# EXERCISE DIRECTIONS:
Extract verbatim every line from the one containing "Given: Like the page" to the final line of the records below, inclusive, and exclude all pictures.

# Stored data entries:
= Beginning of Section =

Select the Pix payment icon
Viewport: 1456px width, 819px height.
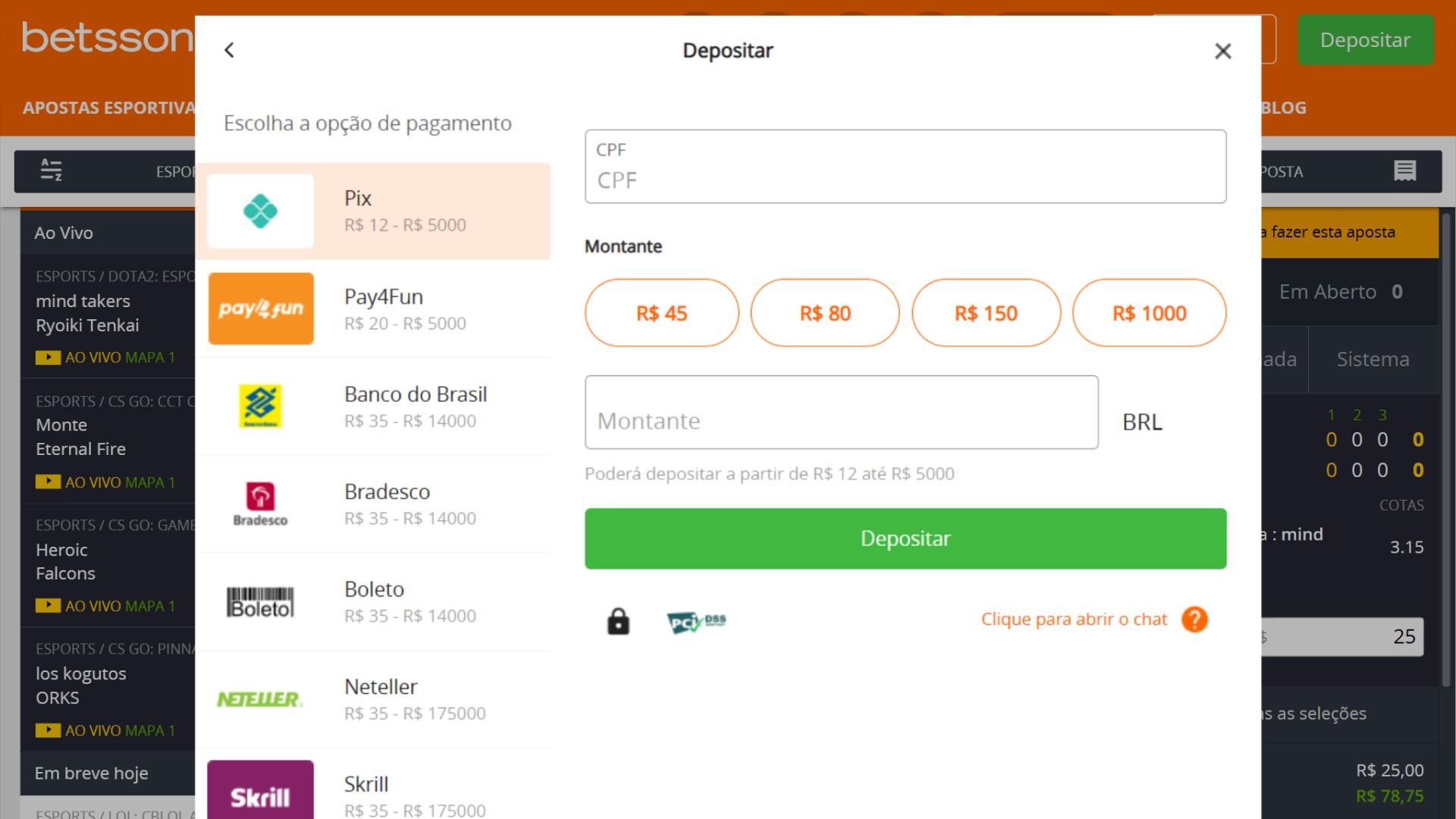point(260,211)

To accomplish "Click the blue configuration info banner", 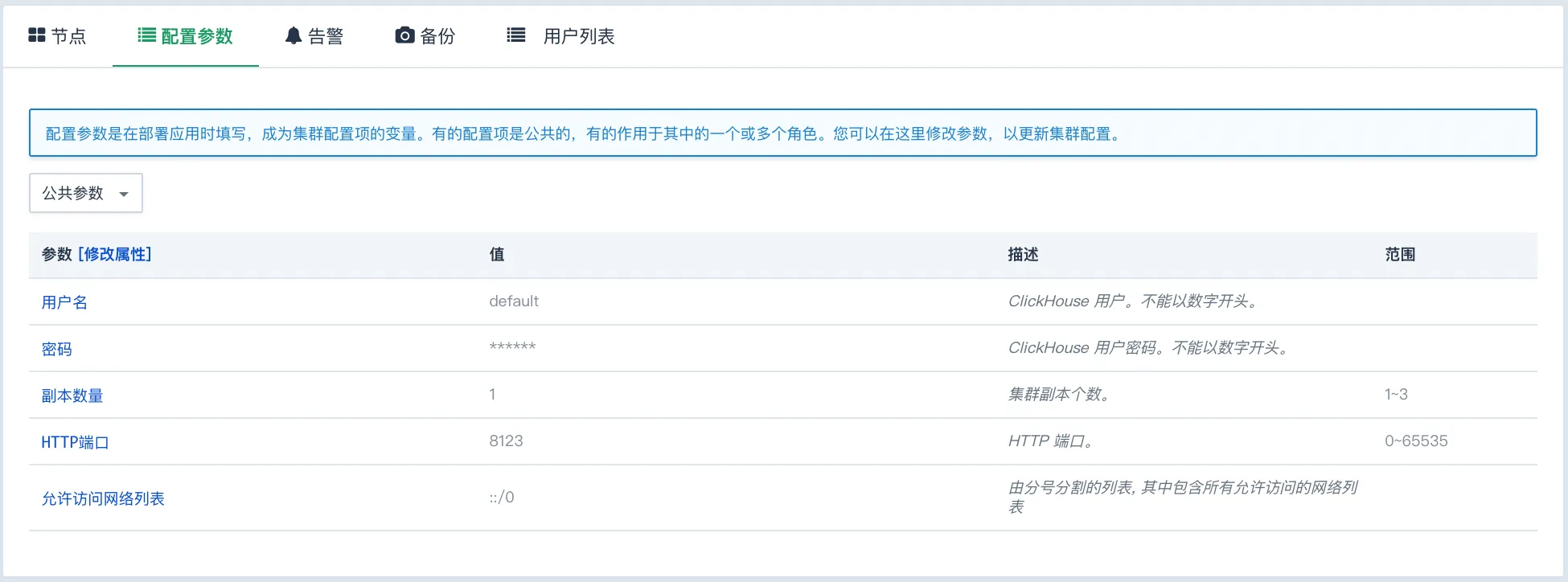I will point(782,133).
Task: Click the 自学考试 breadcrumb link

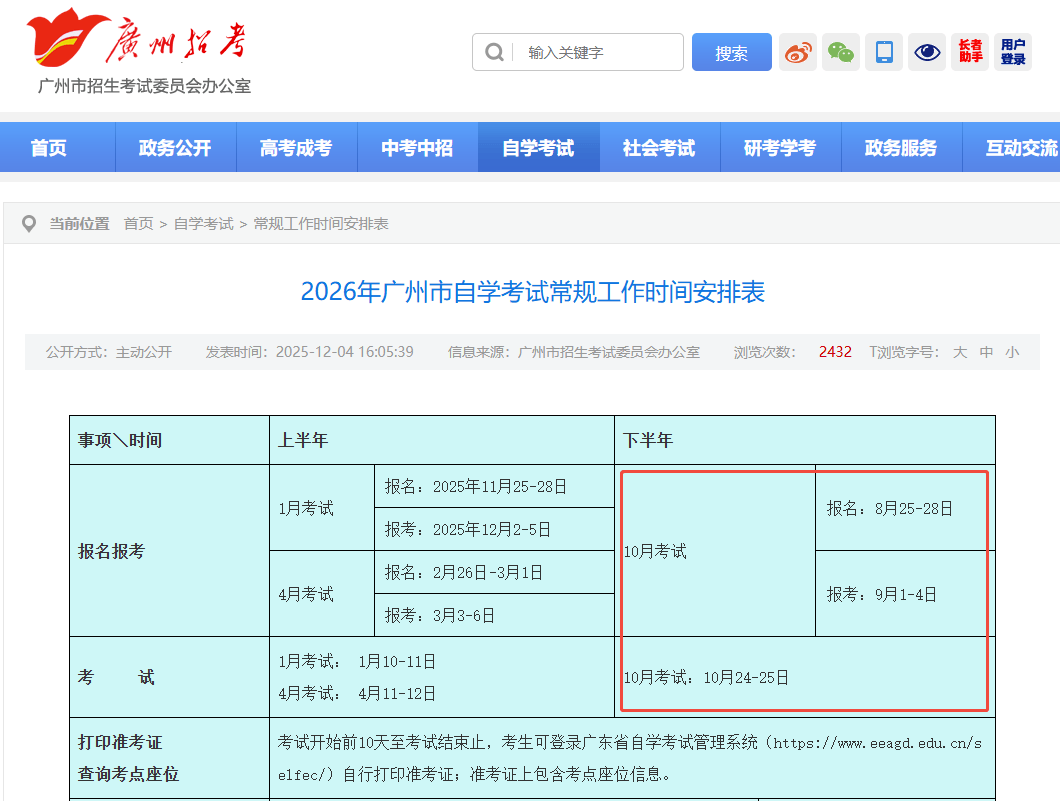Action: click(203, 224)
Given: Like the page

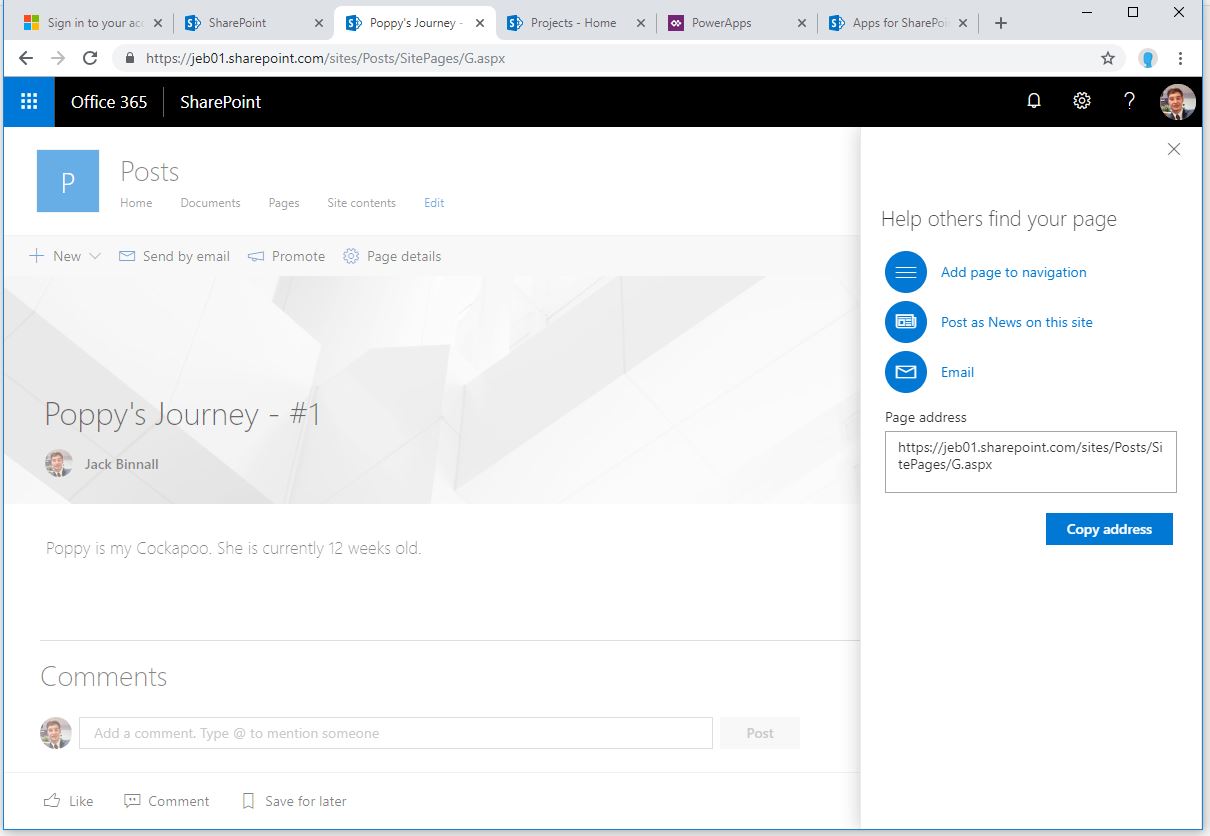Looking at the screenshot, I should coord(68,801).
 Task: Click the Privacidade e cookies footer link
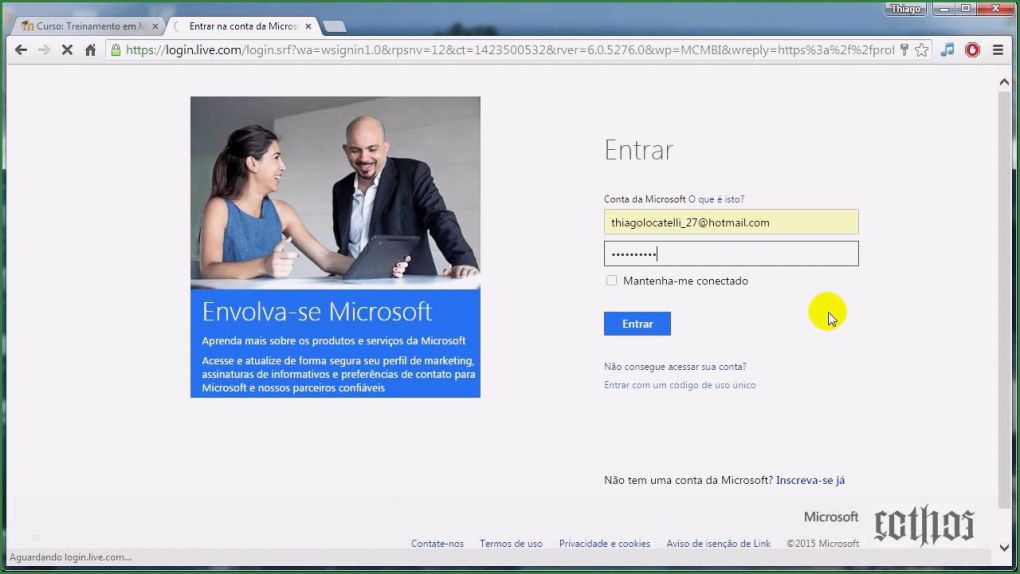pyautogui.click(x=604, y=544)
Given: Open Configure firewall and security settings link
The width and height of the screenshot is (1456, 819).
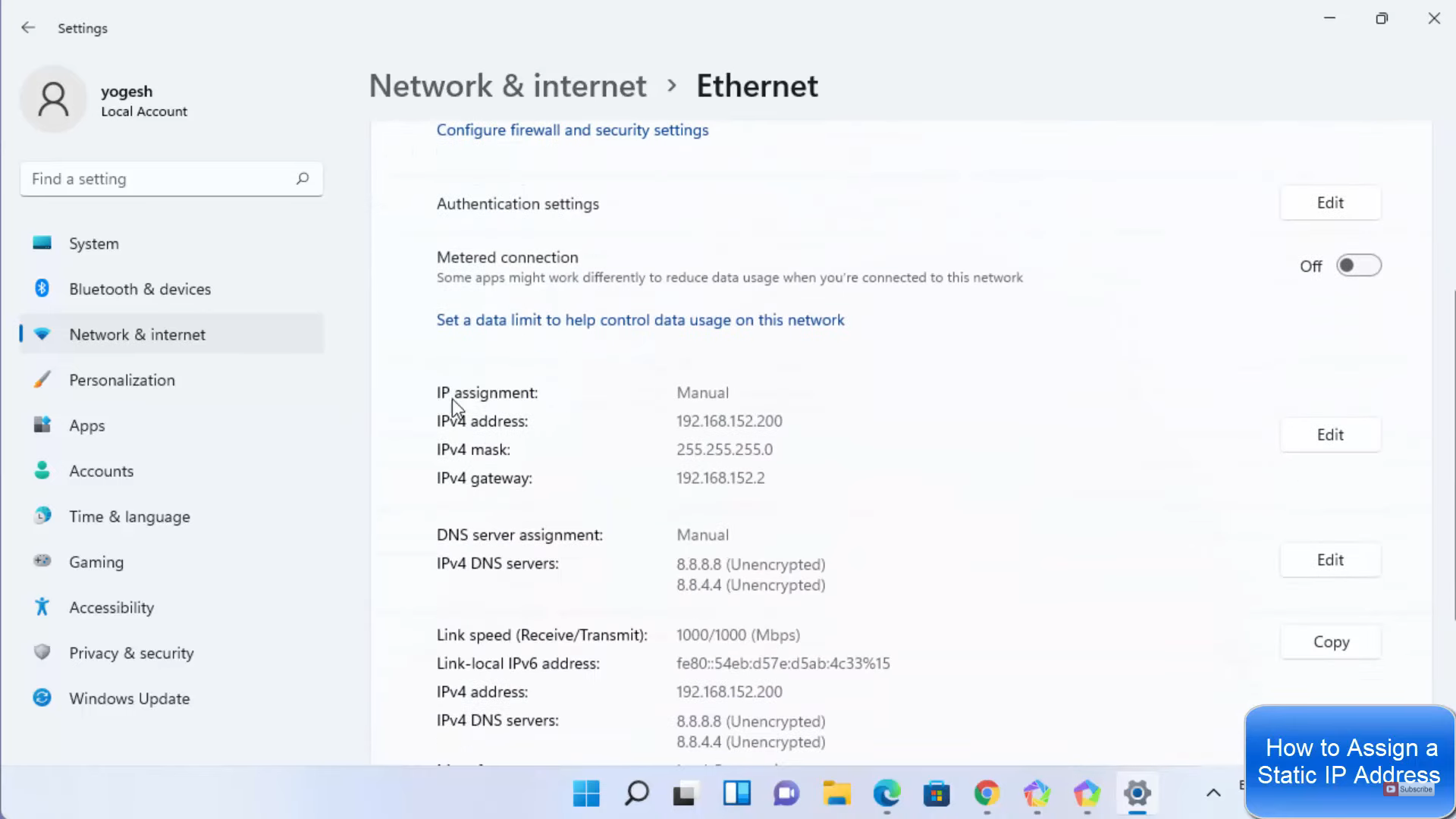Looking at the screenshot, I should coord(572,130).
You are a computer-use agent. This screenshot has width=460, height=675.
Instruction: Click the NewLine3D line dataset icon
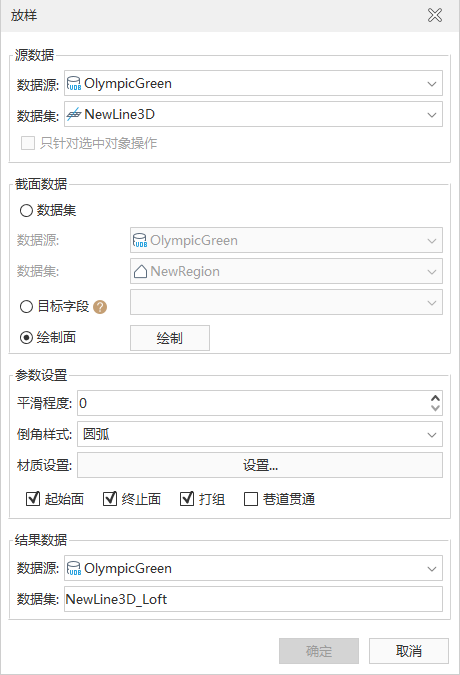(x=74, y=115)
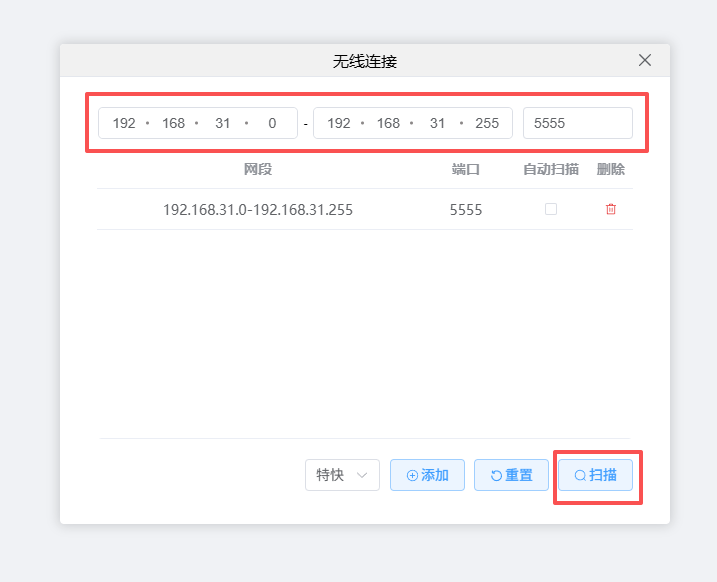717x582 pixels.
Task: Delete the 192.168.31.0-192.168.31.255 segment row
Action: pos(611,209)
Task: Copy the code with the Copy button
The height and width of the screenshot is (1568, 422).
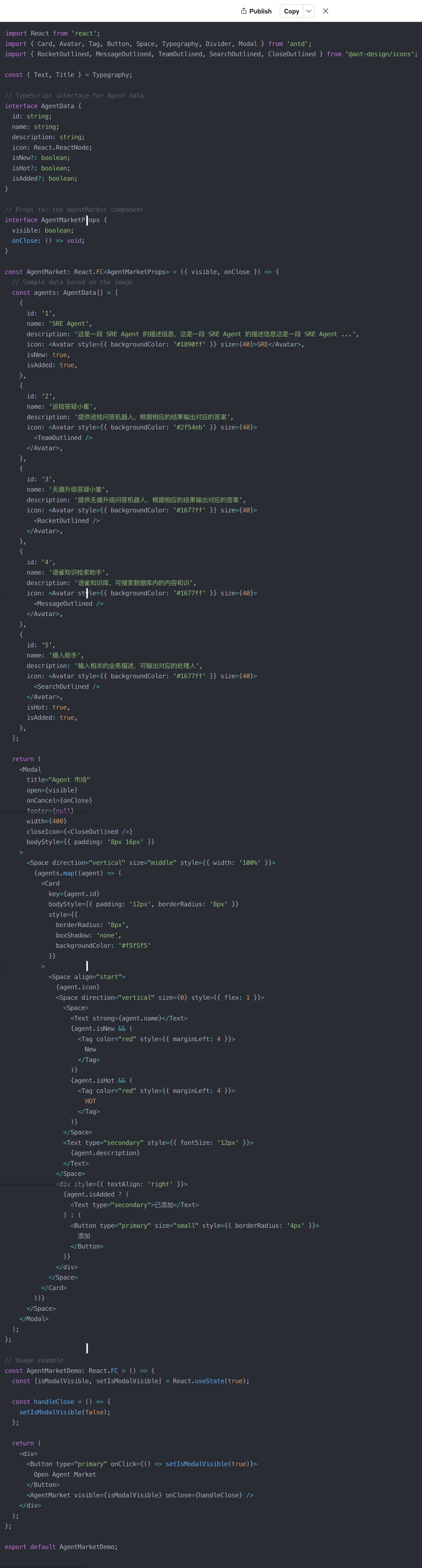Action: [291, 11]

= End of Section =

# RESULT FOR THIS TASK:
Given: Like the page

Looking at the screenshot, I should coord(68,801).
 Task: Click the Privacidade e cookies footer link
pyautogui.click(x=604, y=544)
Given: Open Configure firewall and security settings link
The width and height of the screenshot is (1456, 819).
Looking at the screenshot, I should coord(572,130).
You are a computer-use agent. This screenshot has width=460, height=675.
Instruction: Click the NewLine3D line dataset icon
(x=74, y=115)
717x582 pixels.
Task: Delete the 192.168.31.0-192.168.31.255 segment row
Action: pos(611,209)
Task: Copy the code with the Copy button
The height and width of the screenshot is (1568, 422).
Action: [291, 11]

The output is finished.